In the present context, a cell served by a base station is defined as the area over which radio communications with a mobile is intended or expected to be maintained, i. e. the area beyond which handover will be required. Thus a cell boundary may coincide, in the limiting case, with the respective radio coverage area of a base station, but may, and probably usually will be within that radio coverage area. Bearing this in mind, the cellular radio system of the present invention can use the determined position of the mobile station as an indication of an immediate requirement for handover or as an indication of the impending requirement for handover, depending on the positioning of the location identifying transmitters relative to the cell boundary. The location identifying transmitters could for example be positioned at locations within the cell so that passage of a mobile station through a cell could be tracked, so that the need for handover can be anticipated.

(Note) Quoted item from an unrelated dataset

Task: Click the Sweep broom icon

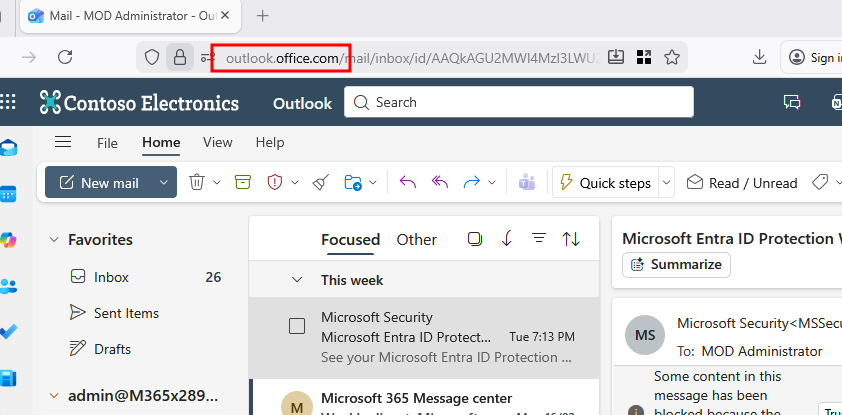Action: 320,182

The location identifying transmitters may be located so that receipt of the identification signal is indicative of the entry or exit of a mobile .station into or from a particular base station radio coverage area. For example a location identifying transmitter could be placed adjacent to or just at the intended limit of the cell, i. e. the cell boundary, to provide an indication of the imminent entry or exit, of a mobile station to or from that cell. Also, for example, the location identifying transmitters may be located so that receipt of the identification signal is indicative of a mobile station having entered a base station coverage area.

The identifiers can each have a unique identification code or some location identifying transmitters may share a common identification code. In the latter case receipt of the identification signal may be taken to indicate a particular type of impending occurrence, for example a particular type of impending handover, e. g. microcell to macrocell handover. In applications of cellular radio systems to road networks the common identification signals can be divided into categories, for example

(a) indicating a major traffic entry or exit point to a cell,

(b) indicating a minor traffic exit point from a cell,

(c) indicating an intermediate point within the given area,

(d) indicating the boundary between one given area and another given area.

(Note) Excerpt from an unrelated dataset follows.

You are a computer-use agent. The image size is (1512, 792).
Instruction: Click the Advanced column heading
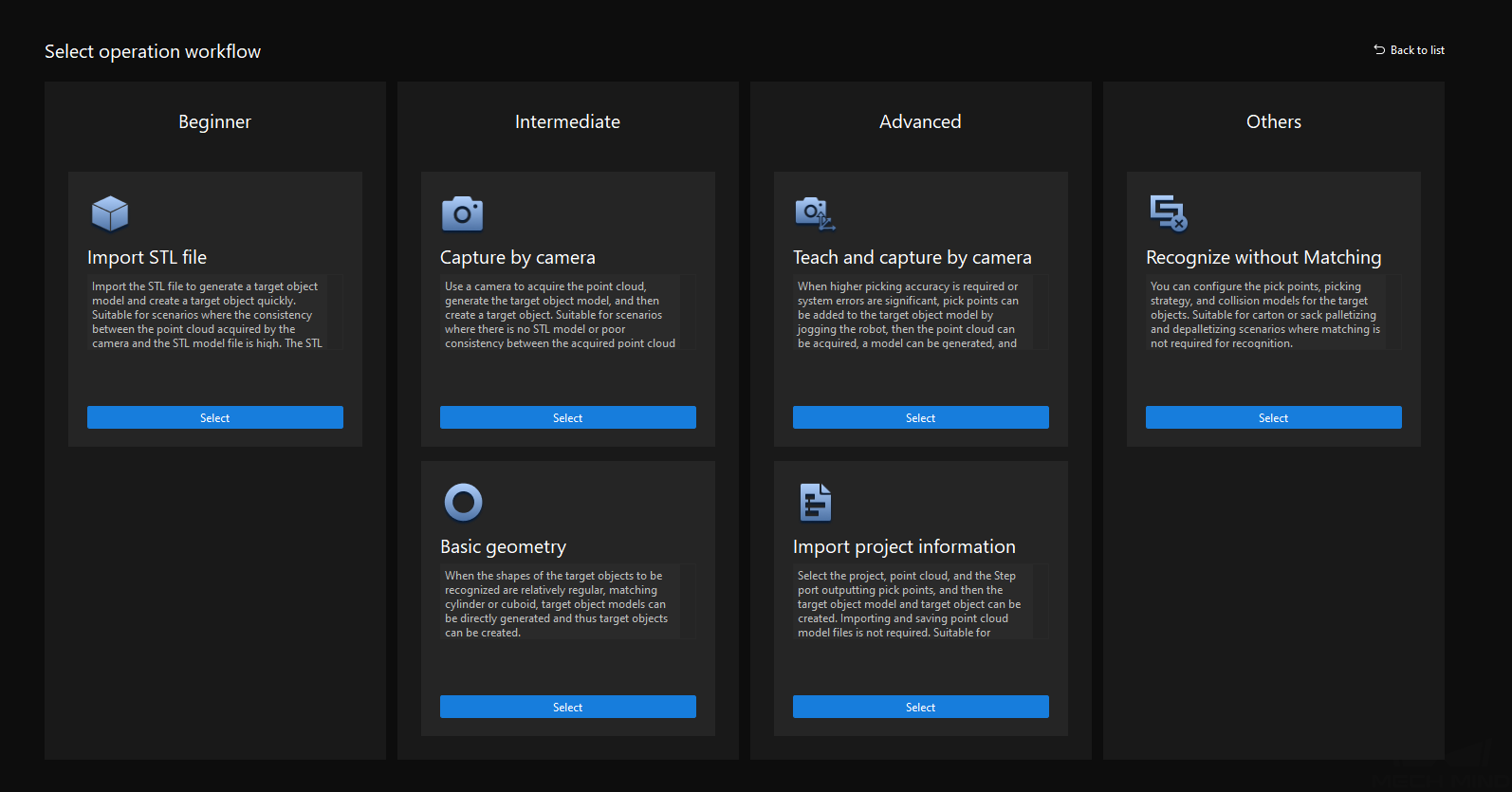(x=920, y=121)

Preferred embodiments of the invention will now be described by way of example with reference to the accompanying drawings in which: -

Figure 1 shows a cellular radio system with a number of overlapping macrocells and microcells overlaid on a road network;

Figure 2 shows the location of a microcell identifier (MI) with respect to a mobile station, with inset construction of a MI in block schematic form; Figure 3 shows a MI located at an entry or exit point of a microcellular network i. e. a primary node;

Figure 4 shows a minor road crossing a microcell and has two examples of each of a secondary and an intermediate node;

Figure 5 shows a boundary network of two microcells;

Figure 6 is a simplified flow schematic for the MI controlled handover from a macrocell to a microcell;

Figure 7 and Figure 8 show typical arrangements of microcells at major road junctions;

Figure 9 is a simplified flow schematic for the MI controlled handover from a microcell to a macrocell;

Figure 10 shows the arrangement of MI' s used in a queued handover system;

Figure 11 is a flow schematic for queued MI controlled handover from macrocell to microcell;

Figure 12 shows a typical microcellular network infrastructure;

Figure 1 shows a cellular radio system comprising a plurality of base stations (BS) (1,5) each having a radio transceiver for providing radio communication coverage over a respective radio coverage area (2, 3), which area may constitute a macrocell (2) or a microcell (3). These macrocells and microcells are overlaid on a road network (4). Referring now to figures 1, 2 and 3, identification transmitters or Microcell Identifiers (Mis) (8 - marked by an asterisk) are provided for repeatedly transmitting an identification signal over an identified radio coverage area (10) which is at least partially within one of the said radio coverage areas (2) or (3). In use a mobile station (MS) (6) having a radio transceiver and being able to communicate with one of the BS' s (1) and (5) can be determined to be within the identified radio coverage area (10) of one of the identification transmitters (8) upon receipt of that transmitters identification signal. Referring to figure 2, a radio Ml comprises a power supply (13) for powering the unit, a ROM (14), a modulator (15), a CPU (14a), RF driver (16a), and an antenna (16). Under the control of the CPU the ROM (14) is used to store a particular code sequence for the MI which is read by the modulator (15), and passed to the RF section (16a) which drives the antenna (16) to transmit this code sequence. The antenna (16) is a unity gain omni-directional monopole antenna.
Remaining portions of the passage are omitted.